_RECORDED DATA_
··········
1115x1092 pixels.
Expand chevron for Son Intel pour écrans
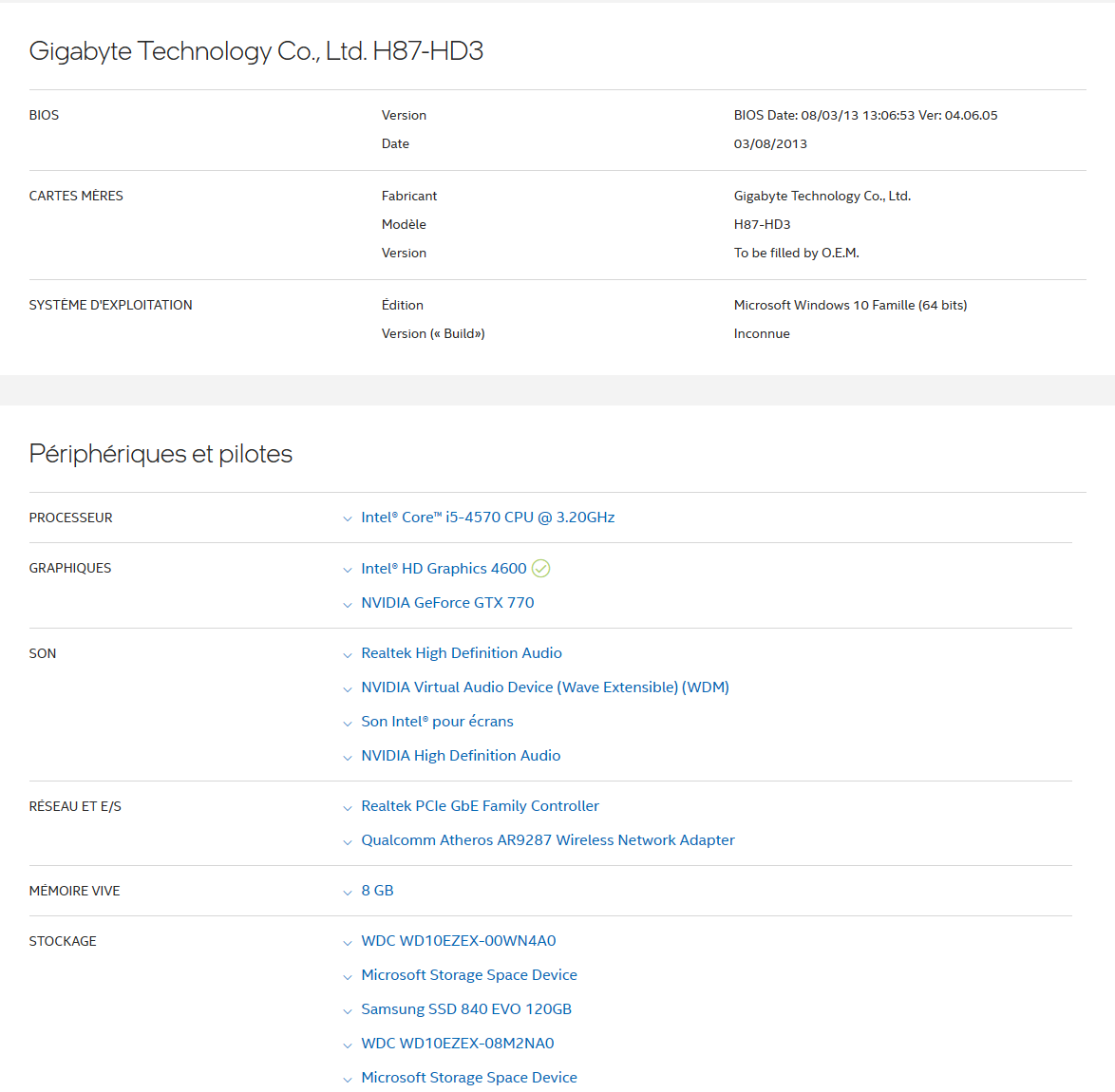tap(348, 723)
··········
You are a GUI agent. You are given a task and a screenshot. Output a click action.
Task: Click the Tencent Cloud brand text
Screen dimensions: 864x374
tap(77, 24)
··········
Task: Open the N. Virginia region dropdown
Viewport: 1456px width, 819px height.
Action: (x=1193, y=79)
··········
_TASK GOAL_
Rescale the listing starting at the line that has "Task: Open the N. Virginia region dropdown" and stopping after the line that has "Action: (x=1193, y=79)". Write out every line in that stretch, multiplying only the click coordinates by 2.6 and rounding them to whole numbers, with halves rounded up.

_FINAL ANSWER_
Task: Open the N. Virginia region dropdown
Viewport: 1456px width, 819px height.
Action: (x=3102, y=205)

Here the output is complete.